Reflexiones vacías que morirán al final de la tarde

 La búsqueda del éxito es un rotundo fracaso.

 También se roba la ilusión y en ese delito el robado, además, sufre la pena.

 La única manera de plantearse hacer una actividad artística es la de disfrutar el proceso y no esperar un efecto en su culminación.

  Visualizar un final acaba con las sorpresas, indispensable para afrontar cualquier final. Los finales ni en literatura, ni en las ambiciones, deberían de existir.

 Tiene que haber un coqueteo permanente con aquello que se está haciendo, sobre todo si son canciones.

 Es imposible no absorver, por eso es tan difícil ser honesto a uno mismo. Es fácil confundir quien creemos que somos con quienes somos.

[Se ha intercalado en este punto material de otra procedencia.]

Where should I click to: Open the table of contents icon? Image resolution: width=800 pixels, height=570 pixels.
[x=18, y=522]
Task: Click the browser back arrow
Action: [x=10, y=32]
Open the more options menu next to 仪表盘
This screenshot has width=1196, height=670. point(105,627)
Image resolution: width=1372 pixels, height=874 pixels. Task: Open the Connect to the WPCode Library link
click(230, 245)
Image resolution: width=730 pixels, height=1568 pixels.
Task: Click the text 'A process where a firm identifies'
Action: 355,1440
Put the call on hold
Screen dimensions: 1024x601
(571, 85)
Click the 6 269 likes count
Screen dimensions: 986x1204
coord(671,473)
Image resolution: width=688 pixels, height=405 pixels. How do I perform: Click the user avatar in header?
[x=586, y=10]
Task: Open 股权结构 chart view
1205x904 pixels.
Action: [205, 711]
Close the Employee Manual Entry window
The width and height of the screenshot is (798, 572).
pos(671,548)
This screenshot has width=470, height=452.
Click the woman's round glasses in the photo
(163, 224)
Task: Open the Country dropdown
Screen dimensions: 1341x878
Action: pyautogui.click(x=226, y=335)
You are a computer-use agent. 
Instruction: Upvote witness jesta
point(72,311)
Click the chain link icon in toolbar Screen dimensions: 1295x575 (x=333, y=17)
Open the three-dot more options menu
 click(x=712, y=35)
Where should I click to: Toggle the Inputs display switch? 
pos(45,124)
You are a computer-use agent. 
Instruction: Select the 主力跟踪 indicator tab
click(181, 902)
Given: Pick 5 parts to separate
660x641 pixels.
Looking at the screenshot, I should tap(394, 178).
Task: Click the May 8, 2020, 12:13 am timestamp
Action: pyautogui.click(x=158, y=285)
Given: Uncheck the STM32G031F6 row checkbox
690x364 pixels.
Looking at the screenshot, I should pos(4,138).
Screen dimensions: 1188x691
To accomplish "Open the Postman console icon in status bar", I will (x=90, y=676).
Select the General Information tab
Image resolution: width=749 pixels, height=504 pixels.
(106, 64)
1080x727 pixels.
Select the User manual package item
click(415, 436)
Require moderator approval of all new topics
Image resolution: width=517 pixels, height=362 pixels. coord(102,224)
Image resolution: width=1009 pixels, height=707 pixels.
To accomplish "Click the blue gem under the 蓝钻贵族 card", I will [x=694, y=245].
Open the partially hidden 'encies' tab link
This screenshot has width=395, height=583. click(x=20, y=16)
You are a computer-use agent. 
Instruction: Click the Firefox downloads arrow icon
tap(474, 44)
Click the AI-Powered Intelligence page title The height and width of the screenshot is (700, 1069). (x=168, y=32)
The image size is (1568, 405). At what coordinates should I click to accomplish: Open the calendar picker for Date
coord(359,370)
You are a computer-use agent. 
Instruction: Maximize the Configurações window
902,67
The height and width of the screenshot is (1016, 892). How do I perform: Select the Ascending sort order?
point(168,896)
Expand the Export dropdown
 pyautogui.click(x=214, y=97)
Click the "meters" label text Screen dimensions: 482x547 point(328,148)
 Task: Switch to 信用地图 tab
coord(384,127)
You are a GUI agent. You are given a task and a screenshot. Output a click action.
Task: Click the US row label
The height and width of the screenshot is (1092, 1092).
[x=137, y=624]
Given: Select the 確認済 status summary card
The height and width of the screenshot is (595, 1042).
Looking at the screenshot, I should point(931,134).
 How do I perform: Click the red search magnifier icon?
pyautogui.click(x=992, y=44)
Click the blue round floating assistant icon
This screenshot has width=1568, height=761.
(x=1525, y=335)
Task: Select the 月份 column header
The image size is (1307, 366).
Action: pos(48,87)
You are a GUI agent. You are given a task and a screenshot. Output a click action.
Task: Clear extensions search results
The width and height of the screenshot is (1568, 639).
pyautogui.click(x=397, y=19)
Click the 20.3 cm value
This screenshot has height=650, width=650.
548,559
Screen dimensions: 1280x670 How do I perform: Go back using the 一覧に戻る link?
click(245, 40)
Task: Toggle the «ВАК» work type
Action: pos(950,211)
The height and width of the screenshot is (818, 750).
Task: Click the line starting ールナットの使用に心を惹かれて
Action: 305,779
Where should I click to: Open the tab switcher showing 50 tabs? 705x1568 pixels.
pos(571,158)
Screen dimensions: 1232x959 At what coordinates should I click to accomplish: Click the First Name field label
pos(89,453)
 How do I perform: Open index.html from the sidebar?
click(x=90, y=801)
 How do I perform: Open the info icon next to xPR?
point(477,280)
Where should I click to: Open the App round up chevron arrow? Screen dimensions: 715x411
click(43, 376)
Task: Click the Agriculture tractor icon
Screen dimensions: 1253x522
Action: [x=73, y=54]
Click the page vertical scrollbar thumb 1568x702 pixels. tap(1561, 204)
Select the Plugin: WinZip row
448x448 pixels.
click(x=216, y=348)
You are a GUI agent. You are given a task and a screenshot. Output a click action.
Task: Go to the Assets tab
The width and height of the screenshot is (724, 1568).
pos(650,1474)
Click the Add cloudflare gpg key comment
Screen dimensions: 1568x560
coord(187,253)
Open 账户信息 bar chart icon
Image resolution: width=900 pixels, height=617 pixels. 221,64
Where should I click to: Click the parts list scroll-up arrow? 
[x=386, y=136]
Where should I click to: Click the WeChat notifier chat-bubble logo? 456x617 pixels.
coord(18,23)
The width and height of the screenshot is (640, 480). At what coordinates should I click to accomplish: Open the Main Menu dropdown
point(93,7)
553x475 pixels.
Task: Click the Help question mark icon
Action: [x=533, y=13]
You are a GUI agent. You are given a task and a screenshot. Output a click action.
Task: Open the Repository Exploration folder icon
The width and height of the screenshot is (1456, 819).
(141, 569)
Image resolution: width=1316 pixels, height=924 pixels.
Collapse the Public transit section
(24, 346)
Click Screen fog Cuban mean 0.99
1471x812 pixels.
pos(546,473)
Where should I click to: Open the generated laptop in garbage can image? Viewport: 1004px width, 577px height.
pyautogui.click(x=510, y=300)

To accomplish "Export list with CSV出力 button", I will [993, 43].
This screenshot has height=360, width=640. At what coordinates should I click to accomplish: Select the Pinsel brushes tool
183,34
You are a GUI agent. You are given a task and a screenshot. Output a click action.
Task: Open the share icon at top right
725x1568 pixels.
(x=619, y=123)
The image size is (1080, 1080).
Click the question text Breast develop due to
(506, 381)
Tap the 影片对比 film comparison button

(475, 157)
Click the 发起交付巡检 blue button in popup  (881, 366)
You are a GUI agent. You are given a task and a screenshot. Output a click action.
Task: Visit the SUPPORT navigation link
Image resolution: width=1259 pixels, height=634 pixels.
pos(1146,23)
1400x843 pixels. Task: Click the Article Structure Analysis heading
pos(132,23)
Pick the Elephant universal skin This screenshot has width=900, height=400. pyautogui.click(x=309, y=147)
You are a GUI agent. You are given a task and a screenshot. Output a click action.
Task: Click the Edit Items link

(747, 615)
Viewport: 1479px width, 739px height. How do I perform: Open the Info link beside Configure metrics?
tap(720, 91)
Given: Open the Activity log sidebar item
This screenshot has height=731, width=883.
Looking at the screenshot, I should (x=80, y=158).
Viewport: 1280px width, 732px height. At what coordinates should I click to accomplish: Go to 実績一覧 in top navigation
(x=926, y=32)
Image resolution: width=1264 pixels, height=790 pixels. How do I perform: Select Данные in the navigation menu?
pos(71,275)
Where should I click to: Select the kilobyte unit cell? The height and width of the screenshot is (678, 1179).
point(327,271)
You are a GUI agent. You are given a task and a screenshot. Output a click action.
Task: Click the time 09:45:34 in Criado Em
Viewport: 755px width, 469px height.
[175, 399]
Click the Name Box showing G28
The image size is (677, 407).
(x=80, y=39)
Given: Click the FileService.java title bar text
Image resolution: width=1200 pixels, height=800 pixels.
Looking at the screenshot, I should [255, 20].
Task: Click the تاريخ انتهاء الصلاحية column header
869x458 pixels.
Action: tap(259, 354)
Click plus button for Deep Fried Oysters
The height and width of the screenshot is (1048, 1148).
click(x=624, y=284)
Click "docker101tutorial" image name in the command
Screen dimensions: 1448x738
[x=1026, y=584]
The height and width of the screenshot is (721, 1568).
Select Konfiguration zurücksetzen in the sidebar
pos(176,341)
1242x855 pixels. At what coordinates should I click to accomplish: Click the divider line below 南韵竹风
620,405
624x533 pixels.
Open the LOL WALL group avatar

 Conversar como víctima, regañar como víctima, hacer ver que eres siempre la víctima en cada una de las relaciones de tu vida te delata como gran culpable.






La rutina

 La rutina: su cadencia, su ritmo acompasado de horas, los ritos invisibles, los códigos asumidos, las ideas inamovibles. La rutina y su variaciones leves, inapreciables. La lenta aparición de las canas. La caída de un pelo, de otro pelo. El camino que se va haciendo visible de una arruga que terminará siendo profunda, despiadada. La caída del músculo, los gramos sumándose en la báscula. La rutina y sus trampas, porque la rutina no existe. Construimos algo que pretende ser rutina, pero la rutina no existe, no seamos prepotentes. Luego, cuando la creemos construida, gobernada por nosotros, renegamos de ella y hastiados de esa efímera construcción, buscamos una nueva, creyentes en nuestro poder para construir rutinas, mundos; pero la rutina no existe. No tenemos el poder de gobernar nuestro día a día. Lo creen los que asumen que esto se repite día a día, pero no hay tal poder. Es una ficción que sabemos se desmoronará en cualquier instante, en cualquier leve accidente de lo cotidiano, en cualquier asalto del tiempo. Los miércoles se dinamitará esa sesión de gimnasio de todos los miércoles. Los lunes estallará en la nada cósmica esa creencia de que todos los lunes iremos al curso de diseño web. Se han ido colando otras rutinas. Creimos que ya era habitual pagar esas facturas, llegar a fin de mes y cumplir con el pago de la hipoteca. Repetir esos viajes a distintos puntos del extranjero: porque asumimos que siempre fue así y que seguramente siempre será así. Y sin embargo, nuestra vida era otra cosa. Las rutinas estallan, se estrellan contra muros invisibles en carreteras de conductores, que no lo saben, pero son suicidas.